HammerFall singles chronology
| "Always Will Be" (2000) | "Hearts on Fire" (2002) | "Blood Bound" (2005) |

= Hearts on Fire (HammerFall song) =

"Hearts on Fire" is a song by Swedish power metal band HammerFall released as their single on 30 September 2002. It was the only single released from their fourth studio album, Crimson Thunder. It ranked 11th in the Swedish charts and 58th in Germany.

The cover artwork was created by Samwise Didier.

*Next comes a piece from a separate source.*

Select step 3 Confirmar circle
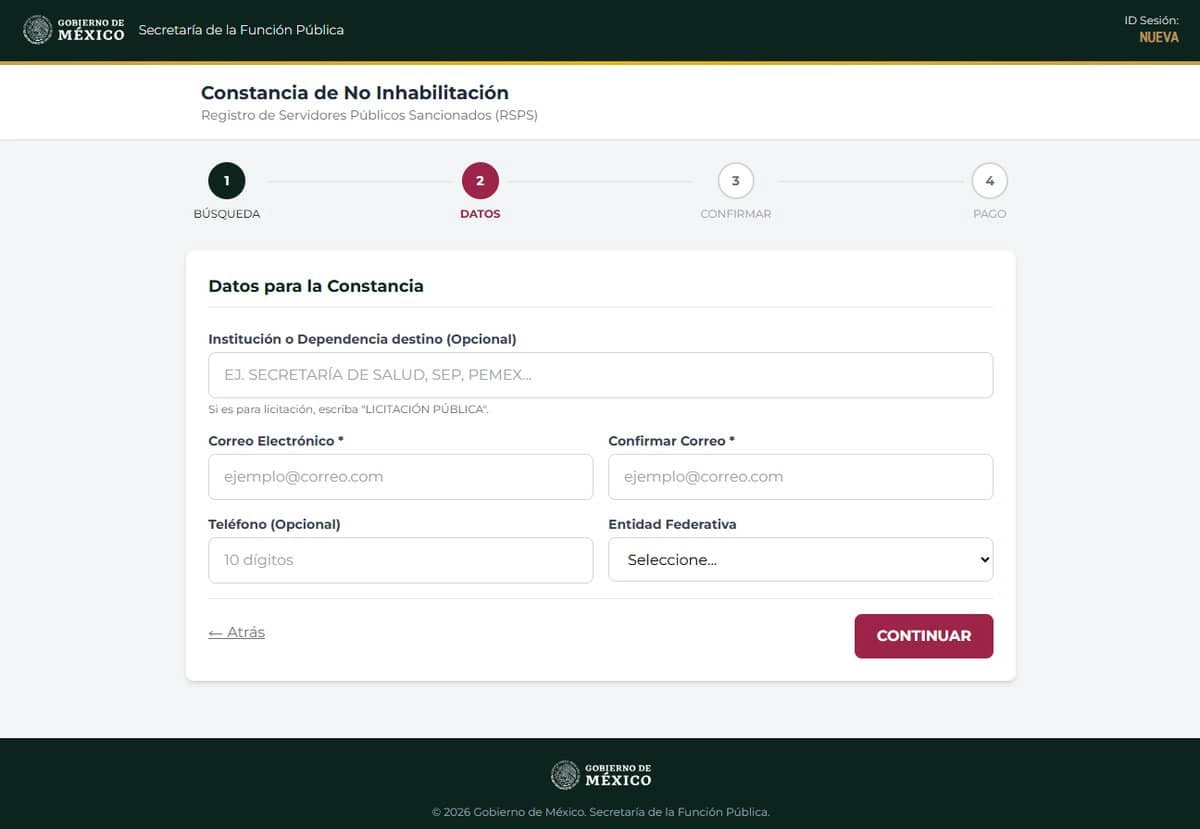 [736, 181]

A promotional DVD, also titled Hearts on Fire, was released by Nuclear Blast on 4 November 2002. It ranked 9th in the Swedish charts.

==Track list==

===CD===
From Metal Archives.

| No. | Title | Writer(s) | Length |
|---|---|---|---|
| 1. | "Hearts On Fire" | Dronjak, Cans | 3:53 |
| 2. | "We're Gonna Make It" (Twisted Sister cover) | Dee Snider | 3:36 |
| 3. | "Heeding the Call" (live) | Dronjak, Cans, Strömblad | 4:42 |
| 4. | "Heeding the Call" (live video CD-ROM) |  |  |

===DVD===
From the song's web page.

- Bonus materials DVD: photo gallery

| No. | Title | Writer(s) | Length |
|---|---|---|---|
| 1. | "Hearts On Fire" (video clip) | Dronjak, Cans | 3:53 |
| 2. | "The Making Of Hearts On Fire" | Dronjak, Cans | 3:35 |
| 3. | "Heeding the Call" (live) | Dronjak, Cans, Strömblad | 4:53 |
| 4. | "A Legend Reborn" (video clip) | Dronjak, Cans | 5:07 |
| 5. | "Always Will Be" (video clip) | Dronjak | 4:44 |
| 6. | "Renegade" (video clip) | Dronjak, Cans, Strömblad | 4:20 |
| Total length: |  |  | 26:32 |

==Personnel==
- Joacim Cans – lead vocals
- Oscar Dronjak – rhythm guitar, backing vocals
- Stefan Elmgren – lead guitar
- Magnus Rosén – bass
- Anders Johansson – drums

==Guest performers==
- Mat Sinner and Rolf Köhler – additional backing vocals on Hearts On Fire (both CD and DVD)

==Release information==
- An orange 12" vinyl, 12", maxi-single, limited edition was released with three tracks on the LP. On side A; "Hearts on Fire" and on side B; "We're Gonna Make It (Twisted Sister cover) and "Heeding The Call (live)".
- The Japanese release is an enhanced version of the single and came out on 21 September 2002. It has all the tracks from the original release with three additional tracks: "Rising Force" (originally performed by Yngwie Malmsteen), "Templars Of Steel (live)" and "Let The Hammer Fall (live)".